Smart Energy Management Using Deep Reinforcement Learning
Introduction/Problem
The main motivation for this project stems from my passion for climate tech and my belief that it is a way to ensure a more sustainable future. The paper “Deep Reinforcement Learning for Energy Management in a Microgrid with Flexible Demand” by Nakabi and Toivanen 1 is relevant to this as it applies reinforcement learning to optimize energy management and resource allocation within buildings connected to an electrical grid. With the introduction and integration of Distributed Energy Resources (DERs) such as wind, solar PV, and natural gas, there is now a need to help manage the loads of the grids by effectively using energy storage systems (ESS) such as batteries 1. This creates a demand response challenge, where the objective is to utilize the battery-PV system to manage peak loads and decrease reliance on the main grid during high-demand periods. This approach can enhance energy optimization and potentially reduce costs for consumers.
Approach
Nakabi and Toivanen tested seven control algorithms on their environment: DQN, Double-DQN, SARSA, REINFORCE, Actor-Critic, A3C, and PPO. They found that the results of all the reinforcement learning algorithms differed widely in their ability to converge to an optimal policy, with A3C being the best overall when they added an experience replay and a semi-deterministic training phase 1. Their environment consisted of three control points: a TCL on/off control, ESS charge/discharge control, and an energy grid buy/sell control. They had a multi-agent system, and one of the agents was an ESS agent that had discharge and charge control over the batteries. This was a very complicated setup, and I wanted to see how control algorithms performed in a similar setup. For my project, I focused on a single control point, the ESS agent.
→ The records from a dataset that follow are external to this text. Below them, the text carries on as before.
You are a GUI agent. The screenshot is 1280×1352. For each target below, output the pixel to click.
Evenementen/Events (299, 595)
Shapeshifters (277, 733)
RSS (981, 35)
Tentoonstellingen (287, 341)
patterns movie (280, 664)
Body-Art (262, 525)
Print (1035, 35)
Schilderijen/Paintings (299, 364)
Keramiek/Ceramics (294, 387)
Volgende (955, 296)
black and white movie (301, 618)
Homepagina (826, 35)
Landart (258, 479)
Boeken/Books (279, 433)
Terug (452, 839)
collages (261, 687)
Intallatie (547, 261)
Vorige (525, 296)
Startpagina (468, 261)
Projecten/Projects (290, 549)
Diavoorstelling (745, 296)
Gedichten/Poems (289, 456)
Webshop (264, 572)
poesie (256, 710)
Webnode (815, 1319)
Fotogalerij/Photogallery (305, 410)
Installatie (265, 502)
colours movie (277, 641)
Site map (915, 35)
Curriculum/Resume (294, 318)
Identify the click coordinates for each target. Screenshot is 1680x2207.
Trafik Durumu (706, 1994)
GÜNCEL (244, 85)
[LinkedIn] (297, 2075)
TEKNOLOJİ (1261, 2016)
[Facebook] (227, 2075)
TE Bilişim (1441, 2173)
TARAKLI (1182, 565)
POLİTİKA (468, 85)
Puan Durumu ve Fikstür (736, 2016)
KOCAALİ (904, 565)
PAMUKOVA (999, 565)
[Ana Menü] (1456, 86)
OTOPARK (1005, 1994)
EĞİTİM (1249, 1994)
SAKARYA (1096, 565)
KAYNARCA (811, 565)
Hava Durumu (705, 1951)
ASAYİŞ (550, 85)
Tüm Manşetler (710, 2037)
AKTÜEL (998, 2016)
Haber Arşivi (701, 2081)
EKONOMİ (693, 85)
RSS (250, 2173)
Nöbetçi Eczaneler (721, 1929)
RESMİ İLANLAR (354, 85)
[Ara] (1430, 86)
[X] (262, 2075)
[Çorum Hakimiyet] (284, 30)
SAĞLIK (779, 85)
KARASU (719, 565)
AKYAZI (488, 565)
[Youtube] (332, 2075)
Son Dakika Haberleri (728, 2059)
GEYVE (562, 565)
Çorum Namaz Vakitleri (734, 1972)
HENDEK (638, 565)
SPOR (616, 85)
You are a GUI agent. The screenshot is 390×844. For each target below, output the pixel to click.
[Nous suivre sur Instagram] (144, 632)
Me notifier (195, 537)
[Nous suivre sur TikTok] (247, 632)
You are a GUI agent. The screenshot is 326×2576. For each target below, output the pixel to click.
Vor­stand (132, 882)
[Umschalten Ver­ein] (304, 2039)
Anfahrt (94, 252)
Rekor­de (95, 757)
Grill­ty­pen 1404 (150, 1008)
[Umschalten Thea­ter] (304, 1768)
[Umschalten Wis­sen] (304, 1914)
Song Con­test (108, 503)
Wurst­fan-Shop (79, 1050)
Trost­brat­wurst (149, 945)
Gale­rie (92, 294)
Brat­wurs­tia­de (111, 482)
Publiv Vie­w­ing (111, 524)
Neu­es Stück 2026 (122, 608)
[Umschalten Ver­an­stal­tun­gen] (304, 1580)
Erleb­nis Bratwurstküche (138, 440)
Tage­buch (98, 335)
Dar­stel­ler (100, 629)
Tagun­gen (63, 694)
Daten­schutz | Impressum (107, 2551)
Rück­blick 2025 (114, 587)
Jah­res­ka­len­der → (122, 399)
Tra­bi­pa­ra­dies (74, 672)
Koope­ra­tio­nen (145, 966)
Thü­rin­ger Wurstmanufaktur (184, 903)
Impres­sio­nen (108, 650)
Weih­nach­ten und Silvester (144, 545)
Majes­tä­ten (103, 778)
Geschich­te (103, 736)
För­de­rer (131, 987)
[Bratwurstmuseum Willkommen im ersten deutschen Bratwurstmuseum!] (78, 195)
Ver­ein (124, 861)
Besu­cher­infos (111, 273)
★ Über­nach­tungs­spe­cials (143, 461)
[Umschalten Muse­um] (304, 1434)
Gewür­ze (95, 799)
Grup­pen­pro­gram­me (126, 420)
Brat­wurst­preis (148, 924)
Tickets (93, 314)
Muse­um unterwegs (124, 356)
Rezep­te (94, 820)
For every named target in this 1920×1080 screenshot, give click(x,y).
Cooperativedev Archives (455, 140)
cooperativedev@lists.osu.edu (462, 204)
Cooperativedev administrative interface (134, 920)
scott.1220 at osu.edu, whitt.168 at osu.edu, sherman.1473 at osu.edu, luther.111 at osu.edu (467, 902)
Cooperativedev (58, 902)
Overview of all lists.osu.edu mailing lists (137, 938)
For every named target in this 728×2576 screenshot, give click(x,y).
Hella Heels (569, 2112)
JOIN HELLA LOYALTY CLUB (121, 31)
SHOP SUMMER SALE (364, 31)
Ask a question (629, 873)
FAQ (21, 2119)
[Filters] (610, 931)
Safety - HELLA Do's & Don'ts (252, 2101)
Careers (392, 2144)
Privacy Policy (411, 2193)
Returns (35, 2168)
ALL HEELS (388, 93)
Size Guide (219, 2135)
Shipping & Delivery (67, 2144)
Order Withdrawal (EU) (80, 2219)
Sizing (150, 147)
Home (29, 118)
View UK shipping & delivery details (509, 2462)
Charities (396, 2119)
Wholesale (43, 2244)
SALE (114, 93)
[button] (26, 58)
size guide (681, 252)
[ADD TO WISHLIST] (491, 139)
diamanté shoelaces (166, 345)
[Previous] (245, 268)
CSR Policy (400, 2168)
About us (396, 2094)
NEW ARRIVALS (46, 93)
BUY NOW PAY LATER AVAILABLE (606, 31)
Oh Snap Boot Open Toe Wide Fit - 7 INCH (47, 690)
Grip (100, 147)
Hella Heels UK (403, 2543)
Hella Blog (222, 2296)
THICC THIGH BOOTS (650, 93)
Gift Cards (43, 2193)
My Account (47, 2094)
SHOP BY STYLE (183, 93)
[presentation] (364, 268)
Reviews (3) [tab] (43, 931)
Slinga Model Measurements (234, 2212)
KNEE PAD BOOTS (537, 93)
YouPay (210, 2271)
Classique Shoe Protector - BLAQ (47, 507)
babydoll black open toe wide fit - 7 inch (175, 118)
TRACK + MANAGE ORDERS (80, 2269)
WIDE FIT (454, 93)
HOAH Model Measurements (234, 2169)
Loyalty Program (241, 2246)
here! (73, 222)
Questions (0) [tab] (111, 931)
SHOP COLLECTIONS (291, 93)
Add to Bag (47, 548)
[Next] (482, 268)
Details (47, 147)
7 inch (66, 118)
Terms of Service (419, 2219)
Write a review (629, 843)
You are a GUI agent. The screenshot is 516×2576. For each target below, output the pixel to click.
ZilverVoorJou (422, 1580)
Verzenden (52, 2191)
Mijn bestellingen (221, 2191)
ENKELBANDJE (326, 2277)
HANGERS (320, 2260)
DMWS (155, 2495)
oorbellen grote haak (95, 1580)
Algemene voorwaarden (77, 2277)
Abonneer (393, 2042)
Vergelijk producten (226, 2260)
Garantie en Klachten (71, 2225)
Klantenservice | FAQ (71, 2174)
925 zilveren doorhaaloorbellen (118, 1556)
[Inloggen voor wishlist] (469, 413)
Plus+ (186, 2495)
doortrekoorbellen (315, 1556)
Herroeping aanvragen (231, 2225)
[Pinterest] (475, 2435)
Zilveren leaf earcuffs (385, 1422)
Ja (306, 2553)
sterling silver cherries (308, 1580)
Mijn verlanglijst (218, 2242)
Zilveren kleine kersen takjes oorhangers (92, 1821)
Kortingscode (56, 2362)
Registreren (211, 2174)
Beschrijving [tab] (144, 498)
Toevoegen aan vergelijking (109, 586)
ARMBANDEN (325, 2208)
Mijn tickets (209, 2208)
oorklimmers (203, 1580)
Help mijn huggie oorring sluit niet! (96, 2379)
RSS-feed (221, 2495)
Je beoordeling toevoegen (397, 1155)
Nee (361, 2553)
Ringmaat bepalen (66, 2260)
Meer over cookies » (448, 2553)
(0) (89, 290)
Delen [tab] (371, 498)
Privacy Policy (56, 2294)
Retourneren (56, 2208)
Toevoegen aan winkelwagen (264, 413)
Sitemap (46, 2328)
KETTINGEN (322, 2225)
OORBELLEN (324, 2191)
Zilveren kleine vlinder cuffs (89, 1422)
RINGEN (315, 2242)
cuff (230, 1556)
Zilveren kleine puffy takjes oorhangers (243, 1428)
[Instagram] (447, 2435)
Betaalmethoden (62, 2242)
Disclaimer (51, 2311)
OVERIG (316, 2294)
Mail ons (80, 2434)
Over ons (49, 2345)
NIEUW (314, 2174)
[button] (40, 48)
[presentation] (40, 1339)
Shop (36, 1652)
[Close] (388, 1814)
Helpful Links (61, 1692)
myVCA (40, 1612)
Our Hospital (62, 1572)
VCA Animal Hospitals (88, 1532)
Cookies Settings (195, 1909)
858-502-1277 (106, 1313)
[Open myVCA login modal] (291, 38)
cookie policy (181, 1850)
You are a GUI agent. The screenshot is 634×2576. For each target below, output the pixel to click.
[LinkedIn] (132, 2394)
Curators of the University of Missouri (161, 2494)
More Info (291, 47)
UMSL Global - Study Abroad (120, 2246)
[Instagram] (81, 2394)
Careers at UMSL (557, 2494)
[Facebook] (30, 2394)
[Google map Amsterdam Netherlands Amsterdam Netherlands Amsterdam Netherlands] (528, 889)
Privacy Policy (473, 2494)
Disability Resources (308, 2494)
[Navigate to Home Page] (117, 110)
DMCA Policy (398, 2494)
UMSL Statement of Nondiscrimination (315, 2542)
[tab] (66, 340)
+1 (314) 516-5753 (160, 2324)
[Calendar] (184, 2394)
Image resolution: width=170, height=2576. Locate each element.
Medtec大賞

I used the CityLearn environment created by researchers at UT Austin and UC Boulder to create a level of standardization for research in demand response 2. The environment I worked with bears similarities to that used by Nakabi and Toivanen in their research, but there are key differences. While Nakabi and Toivanen’s grid utilized wind turbine-based DER, CityLearn’s setup employs building-level solar-PV-based DER. Additionally, the action space in Nakabi and Toivanen’s study was discrete, limited to charge and discharge actions, whereas CityLearn’s action space is continuous, allowing for control in the range of -0.78125 to 0.78125. This discrepancy constrained my ability to effectively experiment with algorithms like DQN, Double DQN, and SARSA. I attempted to integrate weather data from Nakabi and Toivanen, as recommended in my proposal feedback. However, I encountered challenges that I couldn’t overcome, so I opted to use the CityLearn data instead. Although the data itself might be slightly different, my primary objective is to evaluate the effectiveness of different control algorithms in electricity management and demand response scenarios, similar to Nakabi and Toivanen.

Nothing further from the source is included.